Imagina que acabas de acostarte en la cama, has apagado la luz y has dejado el móvil en la mesilla, listo para pasar una noche de dulces sueños. Pero, de repente, de la nada, se escucha al fondo de la cama… “¡Quiero agua!” ¿Te suena? Es una fenómeno, o más bien una conducta, muy común en los niños. Todos haríamos cualquier cosa por nuestro hijo, pero esta tarea resulta muy complicada cuando llegas de un día largo y solo necesitas ir a dormir. Es muy común que se llegue a dudar de si se trata de un simple capricho o si es una clara demostración de la necesidad de afecto antes del sueño, o simplemente sed. Los niños suelen beber abundante agua durante la hora de la cena, e incluso mientras se cepillan los dientes. Y, cuando nos decidimos a llevarles el vaso, después de haber valorado varias veces si no llevárselo o dejar que lo cojan ellos mismos directamente, apenas beben un sorbo.

Algunos padres creen que este deseo forma parte de alguna broma, un juego, o simplemente que intentan ponernos a prueba (o a nuestra paciencia), para saber hasta dónde pueden tensar la cuerda. Pero el motivo es completamente diferente, y no, no nos están poniendo a prueba.

Según indica Álvaro Bilbao, Doctor en Psicología de la Salud y Neuropsicólogo, “el vasito de agua en la cama es un pretexto”. Lo que realmente quieren es asegurarse que, cuando cierren los ojos, nosotros estaremos cerca, muy cerca, por si lo llegaran a necesitar. De hecho, en ocasiones, “el vaso de agua” es la primera de una larga retahíla de peticiones, las cuales terminan siendo absurdas. Pero es muy importante que estemos ahí.
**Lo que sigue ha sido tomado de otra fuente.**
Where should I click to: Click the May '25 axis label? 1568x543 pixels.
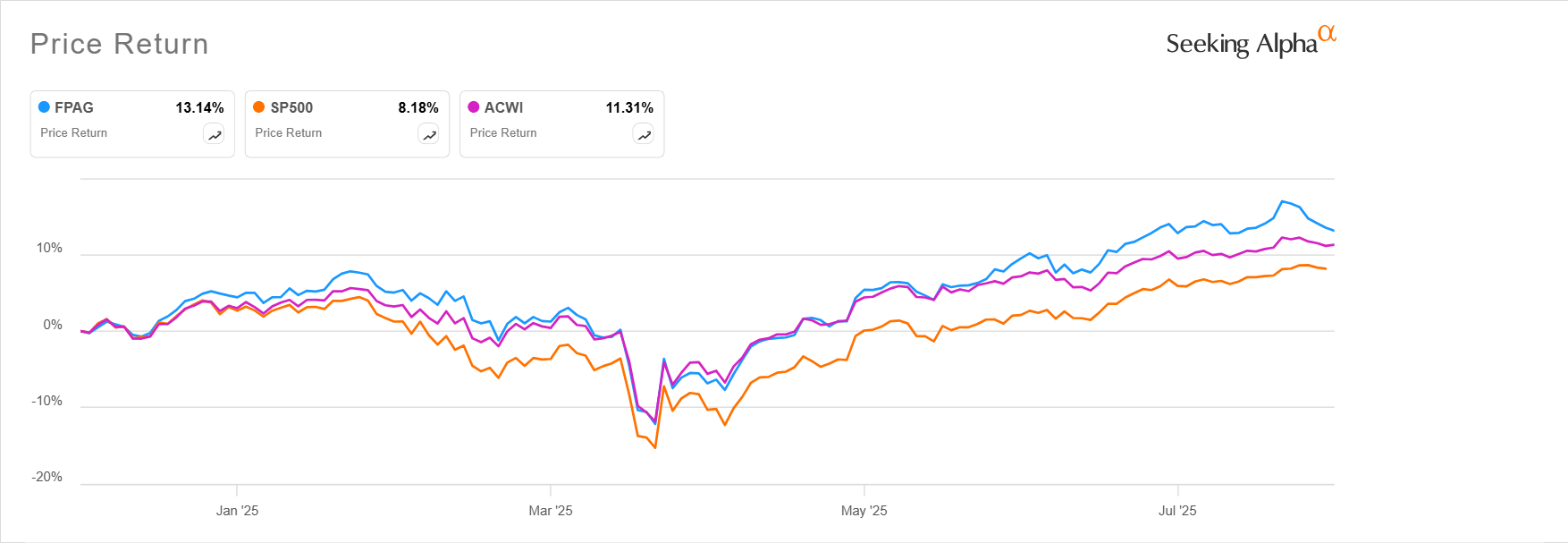click(x=864, y=511)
Los niños dependen de sus padres y necesitan sentirse apoyados, sobre todo si detectan alguna inseguridad o sensación que parece propiciar la oscuridad de la noche.
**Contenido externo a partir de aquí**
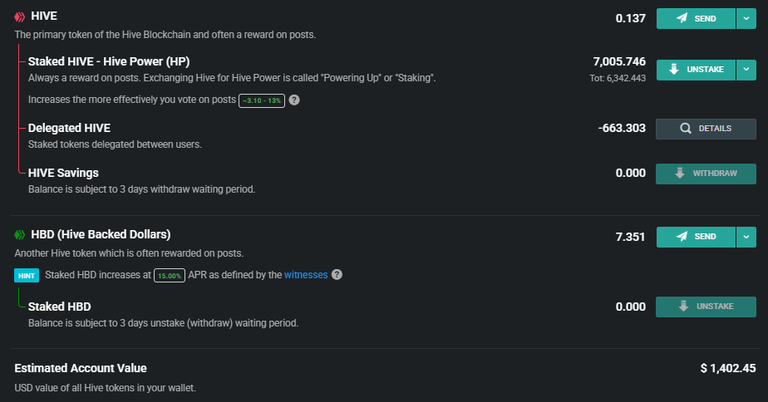The width and height of the screenshot is (768, 402).
Task: View Delegated HIVE Details
Action: 706,129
Por las noches, contar un cuento o bien hacer meditación o juegos de relajación para dormir, ayudará a los más pequeños a tener el merecido descanso que necesitan sin recaer en la necesidad de llamar la atención de los padres con otras cosas como, por ejemplo, “el vasito de agua”. Tú ya conoces de primera mano que tu hijo te necesita en todas las fases de su vida, pero quizá dedicarle diez minutos antes de ir a dormir prevenga que tengas que salir de la cama.